══ Dataset extract

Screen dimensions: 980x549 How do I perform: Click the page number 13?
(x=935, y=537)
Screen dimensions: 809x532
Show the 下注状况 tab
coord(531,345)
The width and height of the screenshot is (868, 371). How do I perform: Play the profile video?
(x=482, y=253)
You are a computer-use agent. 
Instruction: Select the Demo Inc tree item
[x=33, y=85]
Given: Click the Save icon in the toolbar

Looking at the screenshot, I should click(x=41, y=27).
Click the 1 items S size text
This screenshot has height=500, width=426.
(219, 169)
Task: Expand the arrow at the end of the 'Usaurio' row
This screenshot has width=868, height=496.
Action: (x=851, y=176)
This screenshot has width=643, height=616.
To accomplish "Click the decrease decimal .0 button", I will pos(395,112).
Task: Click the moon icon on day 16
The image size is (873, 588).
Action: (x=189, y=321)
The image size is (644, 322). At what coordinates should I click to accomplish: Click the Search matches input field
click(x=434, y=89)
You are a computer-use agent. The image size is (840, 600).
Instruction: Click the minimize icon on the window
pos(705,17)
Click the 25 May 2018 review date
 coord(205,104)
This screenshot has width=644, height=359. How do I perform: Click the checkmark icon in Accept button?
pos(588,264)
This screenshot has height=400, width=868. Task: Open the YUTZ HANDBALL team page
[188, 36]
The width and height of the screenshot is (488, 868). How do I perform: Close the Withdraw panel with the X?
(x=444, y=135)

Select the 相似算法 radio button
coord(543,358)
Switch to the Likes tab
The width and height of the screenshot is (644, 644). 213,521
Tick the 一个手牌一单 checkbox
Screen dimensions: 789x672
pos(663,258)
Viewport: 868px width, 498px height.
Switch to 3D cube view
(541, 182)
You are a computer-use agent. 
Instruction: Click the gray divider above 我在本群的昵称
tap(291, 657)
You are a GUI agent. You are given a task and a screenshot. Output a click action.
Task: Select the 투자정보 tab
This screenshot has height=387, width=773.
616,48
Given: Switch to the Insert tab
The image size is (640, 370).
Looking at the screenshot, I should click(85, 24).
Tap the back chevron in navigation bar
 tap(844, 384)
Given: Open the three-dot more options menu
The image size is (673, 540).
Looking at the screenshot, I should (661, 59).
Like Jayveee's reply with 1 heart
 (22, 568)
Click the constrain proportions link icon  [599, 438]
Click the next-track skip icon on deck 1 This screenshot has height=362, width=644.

════

• **Instructions for the task**
I need each line above reproduced exactly.

• **Exercise result**
Screen dimensions: 980x549 How do I perform: Click the page number 13?
(x=935, y=537)
Screen dimensions: 809x532
Show the 下注状况 tab
coord(531,345)
The width and height of the screenshot is (868, 371). How do I perform: Play the profile video?
(x=482, y=253)
You are a computer-use agent. 
Instruction: Select the Demo Inc tree item
[x=33, y=85]
Given: Click the Save icon in the toolbar

Looking at the screenshot, I should click(x=41, y=27).
Click the 1 items S size text
This screenshot has height=500, width=426.
(219, 169)
Task: Expand the arrow at the end of the 'Usaurio' row
This screenshot has width=868, height=496.
Action: (x=851, y=176)
This screenshot has width=643, height=616.
To accomplish "Click the decrease decimal .0 button", I will pos(395,112).
Task: Click the moon icon on day 16
The image size is (873, 588).
Action: (x=189, y=321)
The image size is (644, 322). At what coordinates should I click to accomplish: Click the Search matches input field
click(x=434, y=89)
You are a computer-use agent. The image size is (840, 600).
Instruction: Click the minimize icon on the window
pos(705,17)
Click the 25 May 2018 review date
 coord(205,104)
This screenshot has width=644, height=359. How do I perform: Click the checkmark icon in Accept button?
pos(588,264)
This screenshot has height=400, width=868. Task: Open the YUTZ HANDBALL team page
[188, 36]
The width and height of the screenshot is (488, 868). How do I perform: Close the Withdraw panel with the X?
(x=444, y=135)

Select the 相似算法 radio button
coord(543,358)
Switch to the Likes tab
The width and height of the screenshot is (644, 644). 213,521
Tick the 一个手牌一单 checkbox
Screen dimensions: 789x672
pos(663,258)
Viewport: 868px width, 498px height.
Switch to 3D cube view
(541, 182)
You are a computer-use agent. 
Instruction: Click the gray divider above 我在本群的昵称
tap(291, 657)
You are a GUI agent. You are given a task and a screenshot. Output a click action.
Task: Select the 투자정보 tab
This screenshot has height=387, width=773.
616,48
Given: Switch to the Insert tab
The image size is (640, 370).
Looking at the screenshot, I should click(85, 24).
Tap the back chevron in navigation bar
 tap(844, 384)
Given: Open the three-dot more options menu
The image size is (673, 540).
Looking at the screenshot, I should (661, 59).
Like Jayveee's reply with 1 heart
 (22, 568)
Click the constrain proportions link icon  [599, 438]
Click the next-track skip icon on deck 1 This screenshot has height=362, width=644.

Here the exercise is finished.